Content starts

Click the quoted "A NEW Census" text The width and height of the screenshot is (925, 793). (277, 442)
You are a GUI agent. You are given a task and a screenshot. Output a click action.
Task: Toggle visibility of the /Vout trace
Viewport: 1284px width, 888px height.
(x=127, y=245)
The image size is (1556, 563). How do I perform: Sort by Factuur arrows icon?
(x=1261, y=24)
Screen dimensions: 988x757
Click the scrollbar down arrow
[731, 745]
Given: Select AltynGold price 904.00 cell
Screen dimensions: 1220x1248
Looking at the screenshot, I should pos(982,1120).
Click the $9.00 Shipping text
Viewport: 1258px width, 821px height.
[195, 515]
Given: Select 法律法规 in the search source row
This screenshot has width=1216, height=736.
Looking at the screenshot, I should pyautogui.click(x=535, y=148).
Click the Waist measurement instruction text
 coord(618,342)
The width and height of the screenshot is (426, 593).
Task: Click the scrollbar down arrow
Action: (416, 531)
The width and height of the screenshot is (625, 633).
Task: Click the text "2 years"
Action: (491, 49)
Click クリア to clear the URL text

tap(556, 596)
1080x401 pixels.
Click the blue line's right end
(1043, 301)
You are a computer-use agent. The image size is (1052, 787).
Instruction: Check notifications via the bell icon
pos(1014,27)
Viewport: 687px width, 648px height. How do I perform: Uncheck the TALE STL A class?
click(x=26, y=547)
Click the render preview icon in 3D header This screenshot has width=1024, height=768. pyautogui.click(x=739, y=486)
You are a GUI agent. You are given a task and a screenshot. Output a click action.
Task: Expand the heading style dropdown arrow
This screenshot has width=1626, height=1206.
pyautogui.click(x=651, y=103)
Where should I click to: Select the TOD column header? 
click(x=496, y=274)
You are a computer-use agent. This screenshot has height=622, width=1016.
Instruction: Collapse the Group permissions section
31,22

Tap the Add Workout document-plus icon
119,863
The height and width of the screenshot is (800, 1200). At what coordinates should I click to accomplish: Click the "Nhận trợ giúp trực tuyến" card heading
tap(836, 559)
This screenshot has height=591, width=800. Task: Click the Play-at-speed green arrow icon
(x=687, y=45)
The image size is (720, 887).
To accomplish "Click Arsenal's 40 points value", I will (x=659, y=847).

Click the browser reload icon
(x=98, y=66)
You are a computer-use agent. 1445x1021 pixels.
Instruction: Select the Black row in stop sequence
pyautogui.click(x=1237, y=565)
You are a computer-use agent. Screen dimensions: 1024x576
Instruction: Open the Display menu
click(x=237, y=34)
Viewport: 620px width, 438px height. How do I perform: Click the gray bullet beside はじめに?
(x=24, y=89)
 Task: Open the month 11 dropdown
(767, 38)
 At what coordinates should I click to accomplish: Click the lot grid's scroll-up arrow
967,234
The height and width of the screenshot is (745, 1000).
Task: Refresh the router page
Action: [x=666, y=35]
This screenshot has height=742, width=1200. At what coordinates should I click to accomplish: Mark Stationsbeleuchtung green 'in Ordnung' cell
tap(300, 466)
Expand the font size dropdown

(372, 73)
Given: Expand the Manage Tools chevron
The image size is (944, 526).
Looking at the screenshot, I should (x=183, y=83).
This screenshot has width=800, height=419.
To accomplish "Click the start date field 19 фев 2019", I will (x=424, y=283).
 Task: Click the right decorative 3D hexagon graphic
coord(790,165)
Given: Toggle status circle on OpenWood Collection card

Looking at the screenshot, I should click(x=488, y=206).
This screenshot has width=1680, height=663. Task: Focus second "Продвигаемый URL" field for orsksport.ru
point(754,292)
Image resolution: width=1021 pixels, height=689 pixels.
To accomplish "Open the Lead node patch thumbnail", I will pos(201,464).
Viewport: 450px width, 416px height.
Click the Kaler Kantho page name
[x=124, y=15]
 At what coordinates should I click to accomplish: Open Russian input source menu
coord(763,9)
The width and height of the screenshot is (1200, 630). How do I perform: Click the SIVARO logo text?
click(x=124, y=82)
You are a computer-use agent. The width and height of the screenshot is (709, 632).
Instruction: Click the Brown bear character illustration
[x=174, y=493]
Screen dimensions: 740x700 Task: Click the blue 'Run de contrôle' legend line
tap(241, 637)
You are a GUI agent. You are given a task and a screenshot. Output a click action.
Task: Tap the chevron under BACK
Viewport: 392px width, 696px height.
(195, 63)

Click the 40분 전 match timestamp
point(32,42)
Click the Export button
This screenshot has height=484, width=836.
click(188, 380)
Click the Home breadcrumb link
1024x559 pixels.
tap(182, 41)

Content ends

**TASK OBJECTIVE**
Where in the listing does the string "will" appear? Copy every line that has it.

**FINISHED TASK**
To accomplish "Click Arsenal's 40 points value", I will (x=659, y=847).
To accomplish "Click the start date field 19 фев 2019", I will (x=424, y=283).
To accomplish "Open the Lead node patch thumbnail", I will pos(201,464).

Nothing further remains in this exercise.